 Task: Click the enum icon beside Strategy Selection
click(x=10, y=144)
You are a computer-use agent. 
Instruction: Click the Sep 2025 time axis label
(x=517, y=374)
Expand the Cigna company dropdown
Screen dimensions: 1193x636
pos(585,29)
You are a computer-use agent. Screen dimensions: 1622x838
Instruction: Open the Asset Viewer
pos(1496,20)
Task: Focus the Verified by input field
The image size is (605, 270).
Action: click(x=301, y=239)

++++++

### [PROMPT]
Return everything from the start of the rows down to and including the line containing "pos(585,29)". Reproduce each line unchanged.

### [FULL SOLUTION]
 Task: Click the enum icon beside Strategy Selection
click(x=10, y=144)
You are a computer-use agent. 
Instruction: Click the Sep 2025 time axis label
(x=517, y=374)
Expand the Cigna company dropdown
Screen dimensions: 1193x636
pos(585,29)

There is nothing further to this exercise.